- [Short task]
Copy the lines from the one containing "Point to the 15 tick label" through the end of the material, swapping "Click" for "Select" and leaving everything else unchanged.

- [Supplied information]
-----
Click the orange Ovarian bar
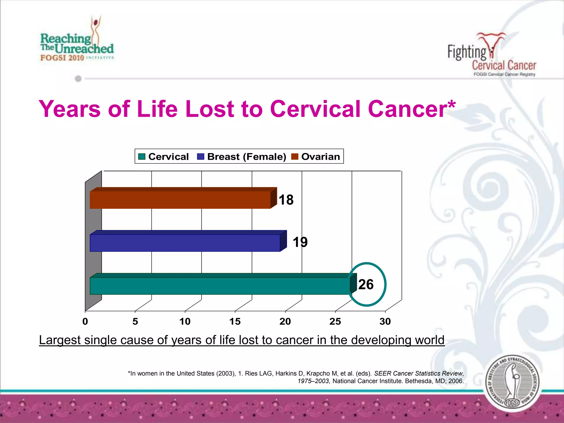[x=180, y=199]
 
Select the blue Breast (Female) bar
[x=185, y=242]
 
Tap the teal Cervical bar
[x=220, y=285]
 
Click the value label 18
[x=286, y=200]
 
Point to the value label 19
[x=300, y=242]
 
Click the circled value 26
[x=366, y=284]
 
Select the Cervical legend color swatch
[x=142, y=156]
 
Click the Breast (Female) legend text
[x=246, y=156]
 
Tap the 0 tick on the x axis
[x=85, y=321]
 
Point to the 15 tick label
[x=235, y=321]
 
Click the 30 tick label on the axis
[x=385, y=321]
-----
- [Response to the exercise]
Point to the 15 tick label
[x=235, y=321]
 
Select the 30 tick label on the axis
[x=385, y=321]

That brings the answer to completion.